Loneliness has become an epidemic in Western society. 

Loneliness causes a special type of suffering that is triggered by high cortisol levels, which in turn makes it much more likely that the sufferer will catch viruses more easily, suffer from depression and anxiety, contribute to heightened cynicism and a lack of self-esteem. 

It creeps up on you and the cruel thing about loneliness is that the more you are away from other humans – intentionally or not – the harder it will be for you to re-join society. 

The antidote to loneliness is social connection. 

This may look like simply interacting with your neighbours, or it may be joining the squash club, your local Young Farmers, Lions or Rotary, school PTA or board of trustees, rugby, or netball club, or whatever is offered in your community. 

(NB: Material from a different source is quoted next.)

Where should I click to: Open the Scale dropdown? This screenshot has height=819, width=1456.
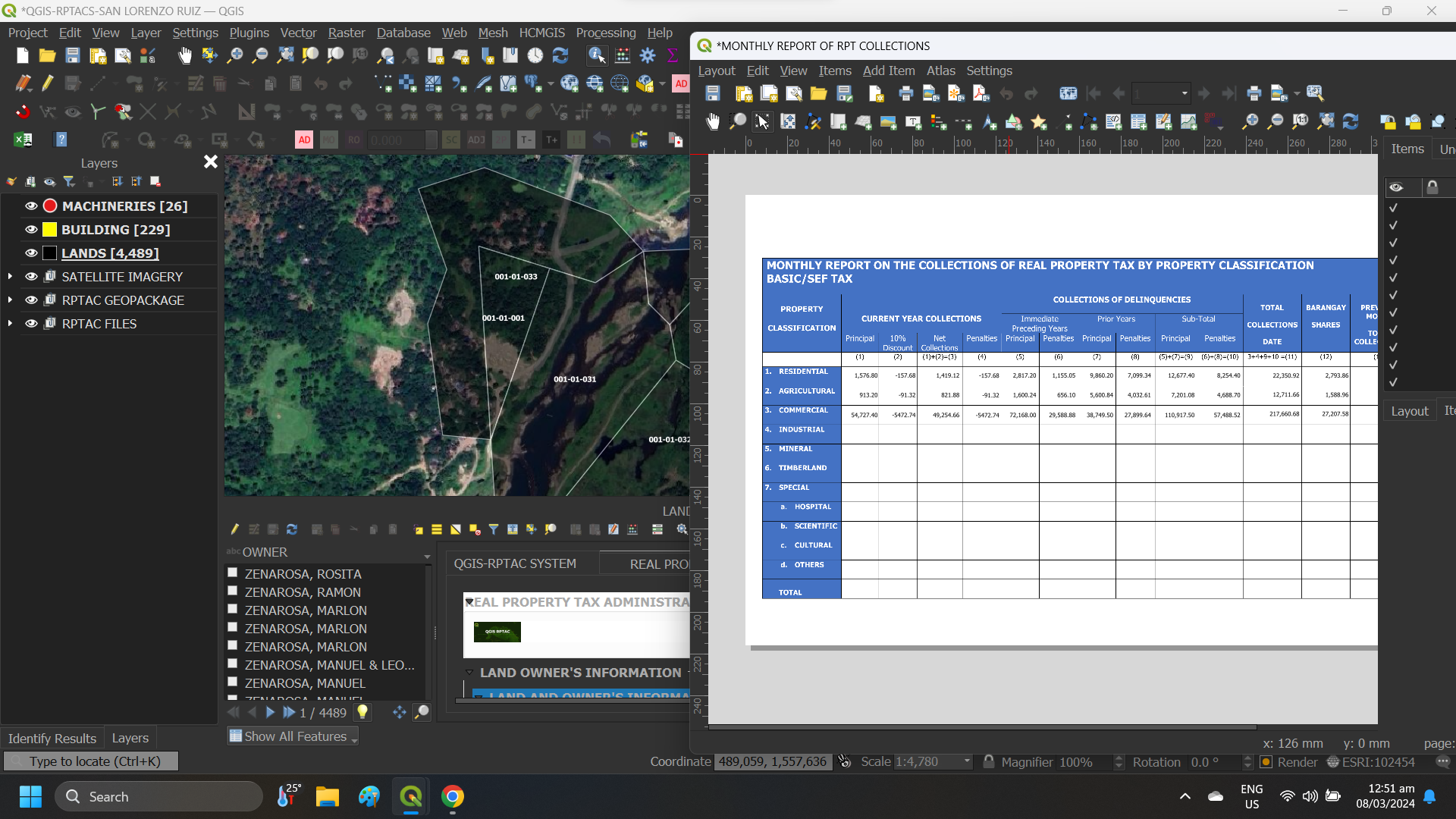click(x=966, y=762)
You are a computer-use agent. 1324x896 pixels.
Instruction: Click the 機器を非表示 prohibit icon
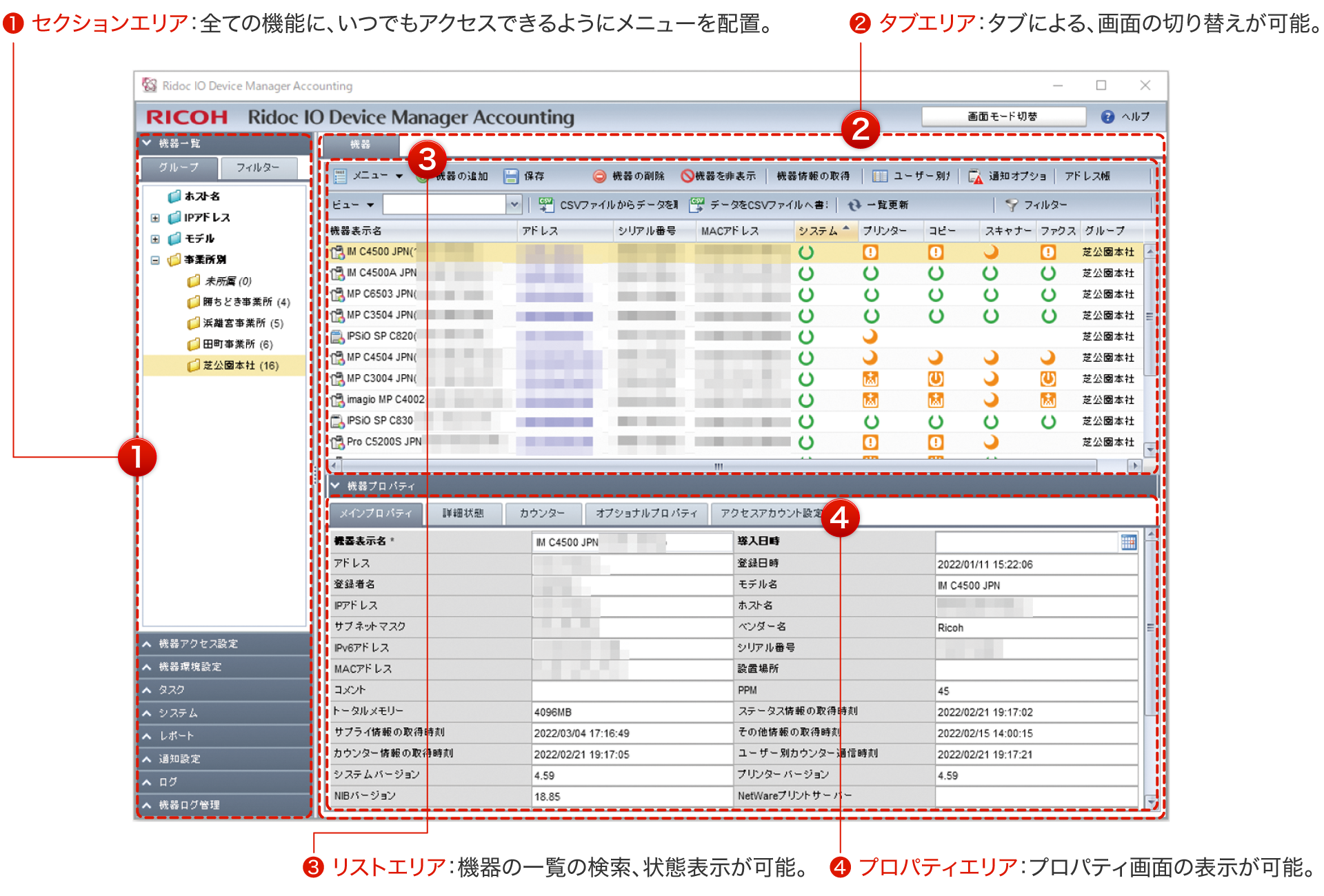687,176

The loss of families and individuals from farms due to corporate forestation is threatening the existence of all of these and more. 

Clubs are disbanding, school rolls are declining, town halls are being abandoned and less is being spent at small local stores. 

This is having a devastating effect on how rural people relate and connect to each other, and it will continue to ripple out until something changes.

It appears that these large pockets of locked-up farmland-into-forestry are causing an issue that the Government is not hearing or not understanding. Displaced sheep and beef farmers, workers and their families are becoming anomic in both their personal and professional roles, and the support services that would traditionally be in place to assist them also appear to be disbanding. 

How can this matter be denied or ignored for much longer?

As far as I can ascertain, large scale forestry conversion is a false economy in many ways, not least because the cost of poor mental health caused by sociological factors such as the denigration of productive farmland will end up costing our healthcare sector dearly in mental health care. 

The problem seems to be snowballing without any attempt to stymie the flow. 

Small rural localities are being wiped off the map with an enormous social cost. 

I am urging the Government to investigate this matter and to look beyond profits and environmental kudos – it is always the people that must come first.